I went to school, and the teacher, the teacher, called me the “Jap boy” constantly. If I had the courage to raise my hand when I had a question, she always ignored me and looked the other way. So I knew she hated me and I hated her right back. But, you know, she’s a teacher, and what had I done to her to get her enmity? But then as an adult, I think back maybe she had a husband in the Pacific or a son in the Pacific.

So that’s what we came home to ― Skid Row and teachers who called you a Jap.

On finding acceptance in a Mexican-American neighborhood

After Skid Row, we moved into the all Mexican-American neighborhood of Los Angeles ― the only Asian-American family, much less the only Japanese-American family among Mexican-Americans. And they embraced us. They welcomed us. Our neighbor, Mrs. Gonzales, and my mother became very good friends. My mother learned how to cook Mexican, and she was the best tacos and enchiladas cook in all of East L.A., as far as I’m concerned.

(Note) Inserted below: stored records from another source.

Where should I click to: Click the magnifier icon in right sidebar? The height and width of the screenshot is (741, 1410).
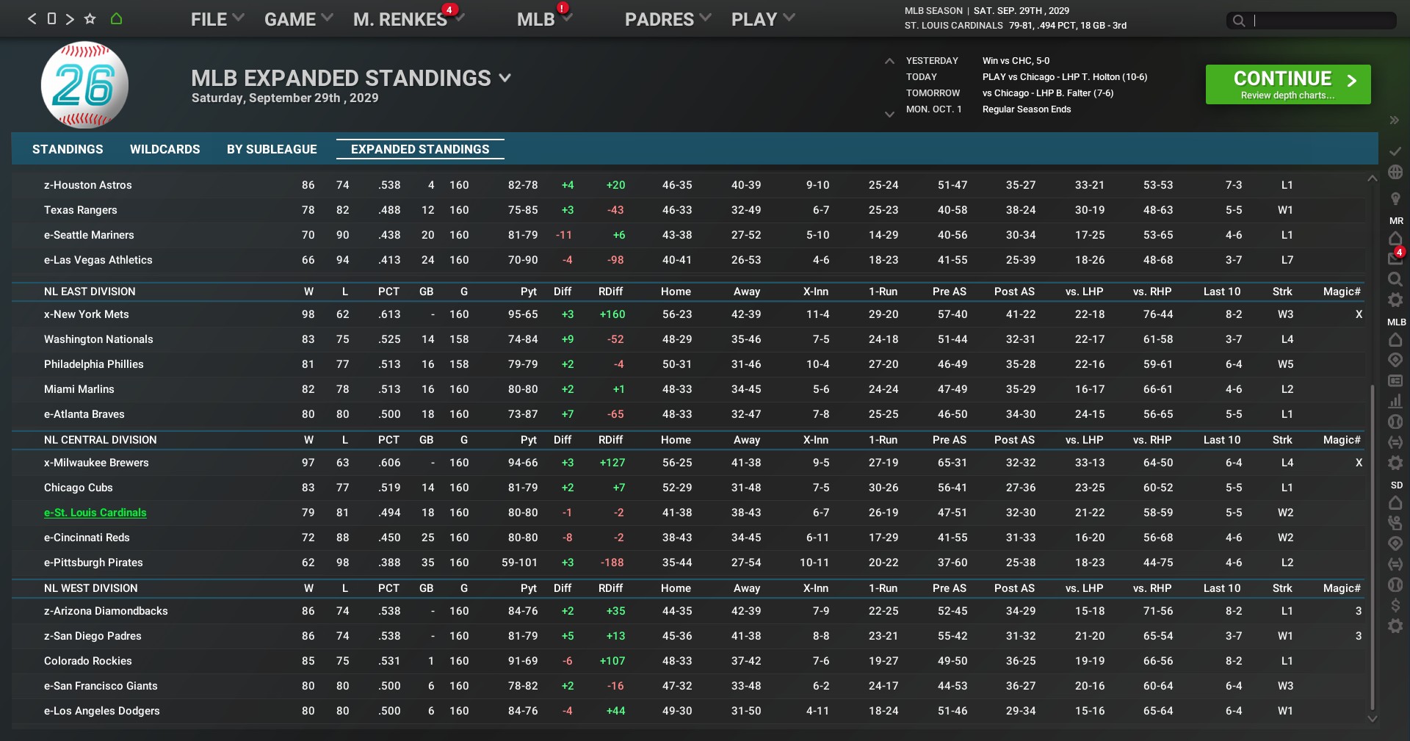point(1395,279)
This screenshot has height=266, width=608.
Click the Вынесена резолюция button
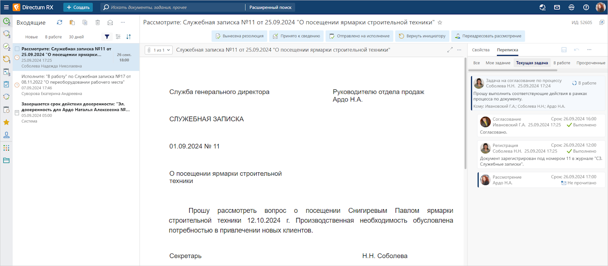click(x=239, y=36)
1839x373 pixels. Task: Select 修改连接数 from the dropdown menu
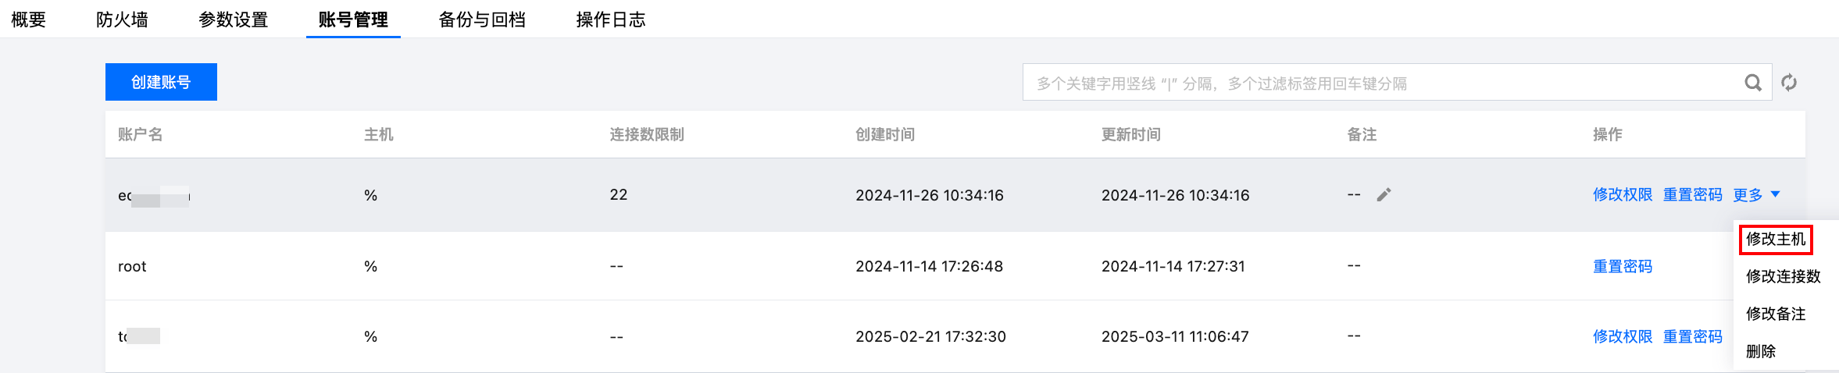pos(1784,276)
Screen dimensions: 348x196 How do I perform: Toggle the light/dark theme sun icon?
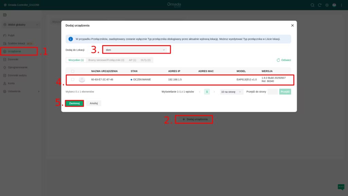pyautogui.click(x=327, y=5)
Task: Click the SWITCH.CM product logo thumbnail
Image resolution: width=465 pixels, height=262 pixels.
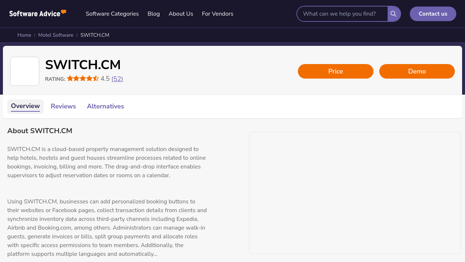Action: (x=25, y=71)
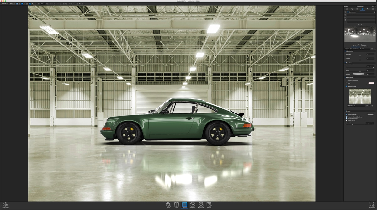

I walked home from school with my Mexican-American friends, and sometimes they would invite me into their mother’s kitchen, and I’d be greeted with the warm scent of fresh tortillas that she had made. And she’d take a ladle of frijoles, beans, and spread it on the tortilla and roll it up, and we’d have our after-school snack.

On the repeal of LGBTQ rights worldwide

“The transgender issue -- the bathroom now is the battleground.”

The transgender issue — the bathroom now is the battleground. These people have now passed a law that still is to be dealt with, where people have to go to the bathroom of their birth certificate.

It’s a fake issue created by politicians who want to create an issue. It really was not an issue until they made it that.

Here domestically, we have that battle to fight. But we’ve been reading about what’s been happening in Chechnya. And we live in a global society now. We are all interconnected whether in the United States or in Chechnya. Gay men are being rounded up and tied to a chair and interrogated for their friends, other gays, and they are tortured, and a few have even died under those circumstances of torture.

So we have made great progress, but we still have a long ways to go. So we live in a global society, and so we have to act like global people. So when we see something like that in Chechnya, we will respond to that. We have to throw a spotlight on it and respond to it.

On the LGBTQ rights movement as an earlier resistance

“We have made enormous advances from the time LGBT people were criminalized. You know, just being in a gay bar when I was in my 20s was a criminal act.”

On the optimistic side first, we have made enormous advances from the time LGBT people were criminalized. You know, just being in a gay bar when I was in my 20s was a criminal act. Police raided gay bars and put them in paddy wagons, took them to police stations, fingerprinted them, photographed them and put their names on a list. We were criminals simply for being gays. Not unlike being of Japanese ancestry. They put us in these barbed-wire prison camps. We’ve made great advances from that time now. In 2008, we got marriage equality in California, and I was able to marry my longtime love and partner of 21 years at that time, Brad.

At the beginning of the LGBT movement, most people didn’t think of LGBT issues, but when activists started speaking out on it, more people started thinking about it and then making discoveries ― their own son or daughter might be gay, or their brother or their sister. So it became difficult to make it us and them.

It’s the connections that are important that lead the way to humanizing an issue.

And, finally, Takei on his noodle recommendation

We came upon a fantastic ― not a ramen restaurant but an udon restaurant. First of all, it’s very classy looking, beautiful, kind of modern Tokyo sort of setting. It’s called TsuruTonTan.